Set problem: Which lines of the listing below contain the string "panel", with case counting? Pull out each such line and copy it in full.

The records:
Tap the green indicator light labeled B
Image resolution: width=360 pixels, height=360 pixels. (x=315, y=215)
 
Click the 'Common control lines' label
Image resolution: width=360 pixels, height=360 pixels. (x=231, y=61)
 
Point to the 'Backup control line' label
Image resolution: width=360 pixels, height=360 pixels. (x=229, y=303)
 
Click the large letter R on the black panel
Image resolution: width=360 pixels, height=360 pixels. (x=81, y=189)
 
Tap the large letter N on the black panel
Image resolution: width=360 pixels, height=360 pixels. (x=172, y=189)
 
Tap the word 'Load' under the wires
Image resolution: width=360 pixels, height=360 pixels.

==

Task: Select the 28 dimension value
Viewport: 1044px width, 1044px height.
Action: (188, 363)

Task result:
Click the large letter R on the black panel
Tap the large letter N on the black panel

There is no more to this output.